Imagem: Reprodução. 

     Como está sendo dito aqui, todas as esferas da sociedade (inclusive as que não foram citadas neste texto) precisam tomar medidas para combater o racismo, uma vez que ele é estrutural. Entretanto, se o objetivo é erradicar o racismo da sociedade, deve-se começar pela base: a educação. A educação é a base de tudo e seu potencial é transformador. É por isso que governos, temendo uma rebelião, investe tão pouco em educação. É por esta razão também que em ditaduras a educação é a primeira a sentir os reflexos de um governo ditatorial. E é por isso também que muitos políticos reacionários defendem o Escola Sem Partido, projeto inconstitucional e que visa findar a "doutrinação de esquerda" presente em muitas escolas. Na verdade, o que eles temem é o potencial transformador da educação. Desde 2003 que o ensino de História da África é obrigatório nas escolas. Porém, muitos professores ignoram esta lei. As razões para isso são muitas. Muitos docentes pouco ou nada estudaram acerca do continente africano na universidade, em muitas escolas o currículo quase nunca é cumprido e nisso a História da África é a que mais sofre. Há também a questão religiosa. Muitos professores e pais de estudantes que partilham da fé cristã se fecham para o estudo da África sob o argumento de que a religiosidade do continente africano e a sua história em si são demoníacos. A lei que obriga o ensino de História da África nas escolas existe há 14 anos, mas não há muito o que comemorar.
     Se o professor de História tem que ensinar a história do continente africano, ele deve então receber uma formação adequada para tal, coisa que ainda não acontece em muitas universidades. Há cursos que oferecem uma única disciplina obrigatória destinada ao ensino de História da África. A mesma tem de ser subdividida entre imperialismo na África (século XIX) e independência dos países africanos (século XX), o que é muito pouco porque são muitos assuntos para ser abordado em um único semestre. O continente africano é complexo demais para ser abordado em uma única disciplina. Além disso, a África não existe desde o imperialismo, pelo contrário. Porém, nas universidades ela é estudada a partir do imperialismo, como se só existisse a partir dali, o que não é verdade. Isso sem contar que a História da África é uma sub-área dentro de História Contemporânea. Ela não tem uma cadeira própria, como tem por exemplo a História do Brasil, a História da América, a História Moderna e História da Idade Média. A história vista nos cursos de História é a da Europa e isso é feito desde a Antiguidade Clássica (Grécia e Roma) até o século XX, mais precisamente até a Guerra Fria (1945-1991). O mesmo acontece com a História do Brasil, que é vista desde quando o país era colônia de Portugal até o Golpe Civil-Militar de 1964. Coisa parecida acontece com a História da América, onde se estuda as teorias de como os humanos chegaram ao continente americano até a Revolução Cubana  (1959) e as ditaduras civis-militares que foram impostas em muitos países da América Latina ao longo do século XX. Desta forma, por que a África não é estudada desde as teorias que explicam porque ela é o berço da civilização até as independência de seus países no século XX? Material para isso é o que não falta.

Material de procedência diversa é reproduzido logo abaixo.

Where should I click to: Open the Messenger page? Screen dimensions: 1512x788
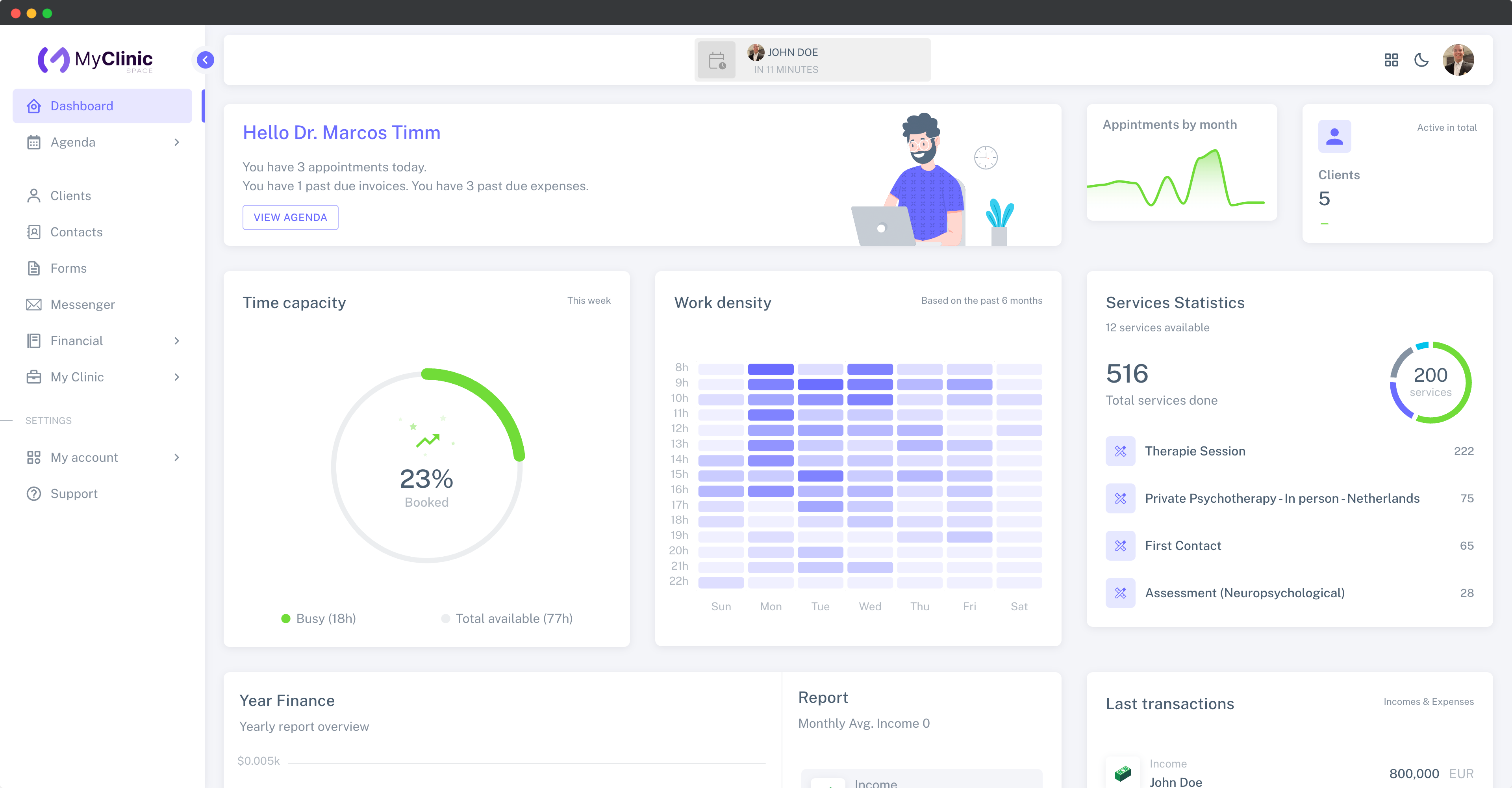(x=82, y=304)
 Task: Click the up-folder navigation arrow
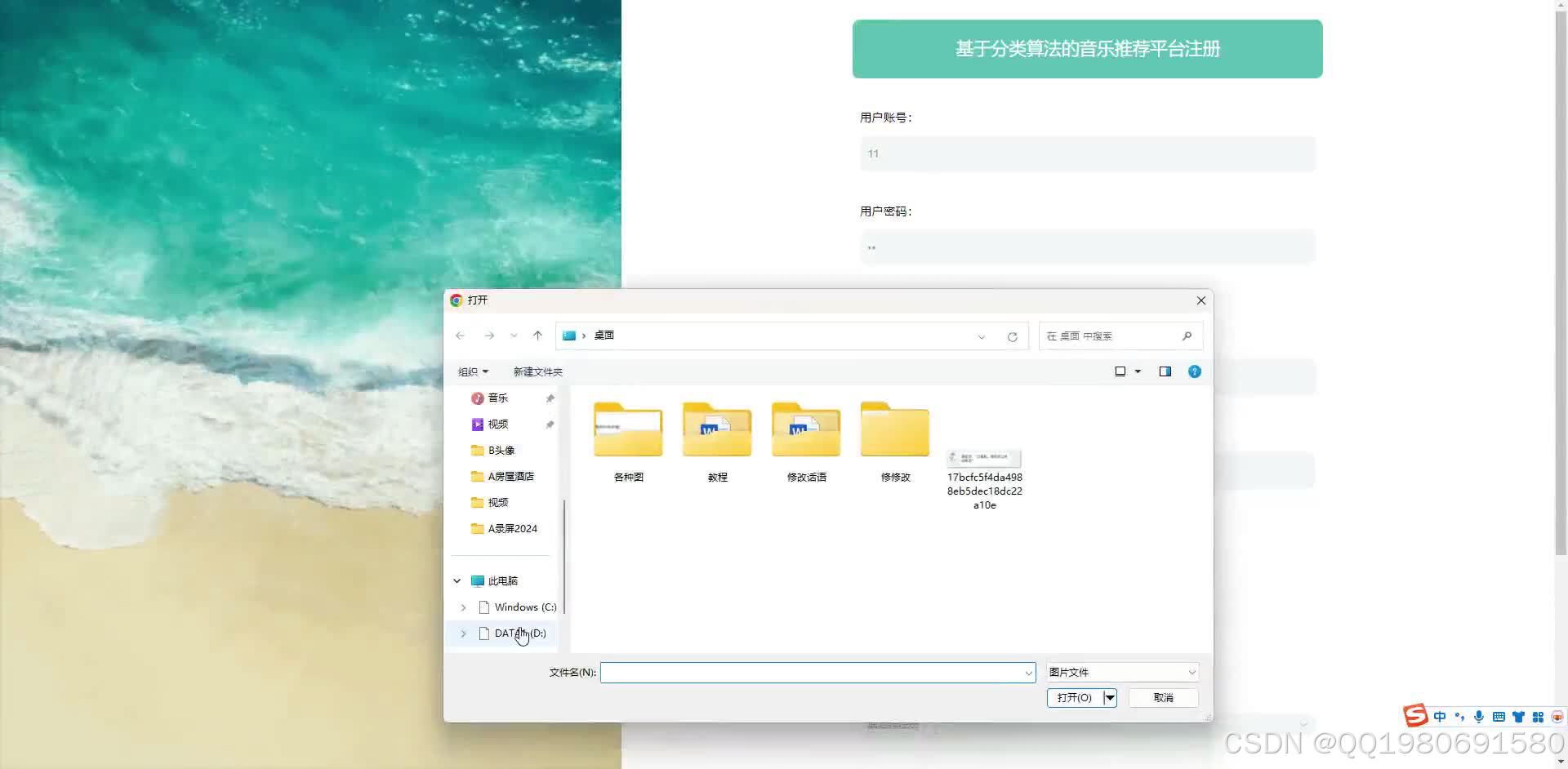point(537,335)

A Coleção História da África, organizada pela UNESCO, vai até o volume 8 e é sem dúvidas a obra mais completa acerca do continente africano. Imagem: Reprodução. 

Conclusão

     As cotas raciais são uma vitória do movimento negro, que tanto lutou pelas mesmas. Não se pode negar que as cotas raciais são uma ferramenta fundamental no combate ao racismo estrutural da sociedade brasileira. Foi com as cotas raciais que muitos negros tiveram acesso ao ensino superior, foram aprovados em concursos e conseguiram ser diplomatas. Porém, uma vez que o racismo é estrutural, é somente com a ação conjunta de diversos setores da sociedade que o racismo será erradicado. Isso se essa mesma sociedade racista estiver disposta a eliminar o racismo.